Le président sortant a laissé derrière lui des villes éclairées, de l’électricité accessible aux foyers, partout sur le territoire national mais, malheureusement aussi, une culture de peur qui étreint nos responsables. Ceux-ci affichent un silence-radio total sur la gabegie et les détournements occasionnés par le financement de projets très mal étudiés et très mal exécutés. Un silence de marbre surtout observé chez les responsables de la Somelec et du ministère de l’Energie impliqués dans les études, l’approbation des projets, les devis, les cessions des marchés, l’exécution des projets, leur suivi, leurs contrôles techniques et les règlements des factures. Malheureusement et fort regrettable, c’est bien justement le silence de ces responsables, à tous les niveaux de la chaîne, qui a encouragé ces investissements à risques. Mais ce que ces responsables ne savent pas encore, c’est qu’ils seront surpris le jour où ce silence sera retenu contre eux.

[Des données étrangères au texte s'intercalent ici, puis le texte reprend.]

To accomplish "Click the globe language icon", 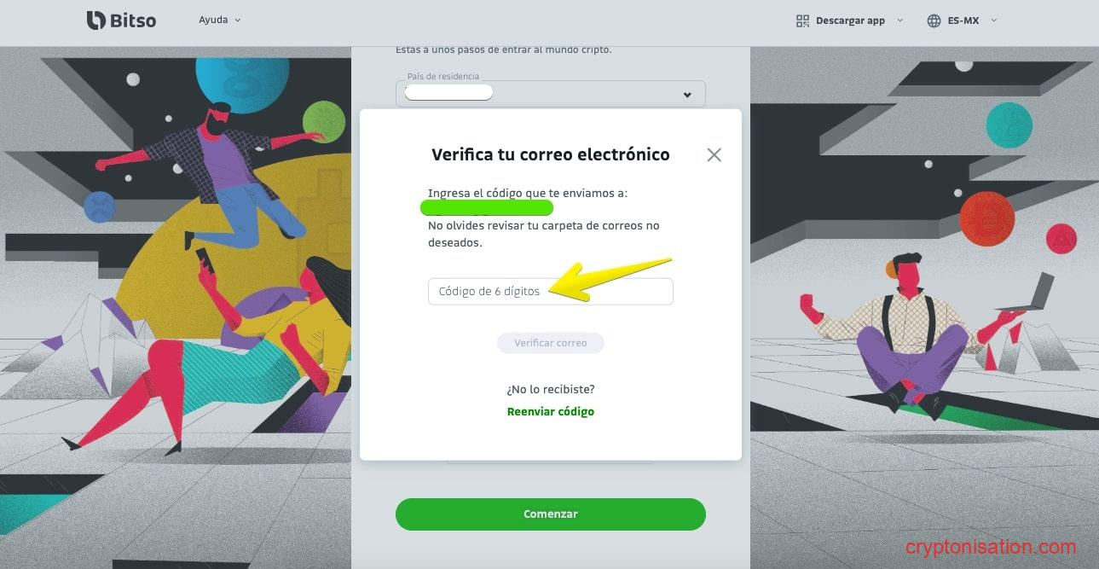I will (934, 20).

Ajoutons, enfin, qu’en ce pays, il y a des dossiers que personne n’a intérêt à ouvrir. Même pas le nouveau Président. Contrairement à ce que beaucoup croient, Ould Ghazwani n’a jamais été impliqué, à aucun moment, ni dans la chaîne des montages, ni dans celles des réalisations ou des règlements financiers de ces projets. Mais un chef d’Etat reste responsable des conséquences de ses décisions. Certains dossiers de projets exécutés par les régimes qui se sont succédés jusqu’à aujourd’hui furent ficelés sur fonds de corruption ou de scandale. Une fois ouverts ou soumis à la justice, ils peuvent causer des dégâts collatéraux énormes sur les relations du pays avec ses bailleurs de fonds, ses partenaires et autres donateurs. Il est donc plus souvent dans l’intérêt national de classer ces dossiers sans suites, pour « raison d’Etat », que de les faire éclater au grand jour.

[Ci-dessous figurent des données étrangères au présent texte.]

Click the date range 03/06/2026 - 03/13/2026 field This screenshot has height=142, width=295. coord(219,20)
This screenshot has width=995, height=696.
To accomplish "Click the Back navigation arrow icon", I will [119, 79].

Le passé est passé. Je pense, personnellement et sincèrement, qu’il ne sert à rien de revenir en arrière pour remuer le couteau dans une plaie très infectée. Ce qui ne doit pas empêcher les premiers responsables de la SOMELEC de prendre au moins leur courage républicain à deux mains, dresser un état des lieux et un bilan réel de la situation de la société, permettant ainsi aux « nouveaux anciens » responsables de l’énergie de trouver des solutions définitives en vue d’une distribution fiable de l’électricité. Tout le monde sait que les DG de la Somelec qui se sont relayés ne sont pas responsables de la situation où se retrouve l’institution, même si, dans les faits, ils sont administrativement et pénalement responsables des détournements et des malversations opérés sous leur direction respective. Choisis généralement sur le tas pour leur fidélité au chef de l’Etat, ces responsables savent que ce sont ces malversations et ces détournements qui ont plongé la société dans cette situation qui va de mal en pis.
Ils doivent, à mon avis, ordonner une expertise technique chargée de dresser un état réel des lieux, après le passage du cyclone « gabegie » qui a laissé derrière lui, après neuf années de progression, un énorme et désolant désastre économique et financier. Mais s’ils préfèrent garder le silence, de peur que ce qu’ils disent ne soit retenu contre eux, ils doivent néanmoins savoir que les générateurs révisés ou « arrivage » d’Europe qu’ils ont achetés, réceptionnés et mis en exploitation ne tiendront pas aussi longtemps qu’ils le pensent. Preuve avec les délestages de Nouadhibou, suivis de ceux de Zouérate et maintenant de Nouakchott. Il faut qu’on se dise la vérité, avant que l’éclipse totale de lumière ne couvre l’ensemble du pays et que la Somelec ne passe d’exportatrice d’électricité à importatrice de bougies.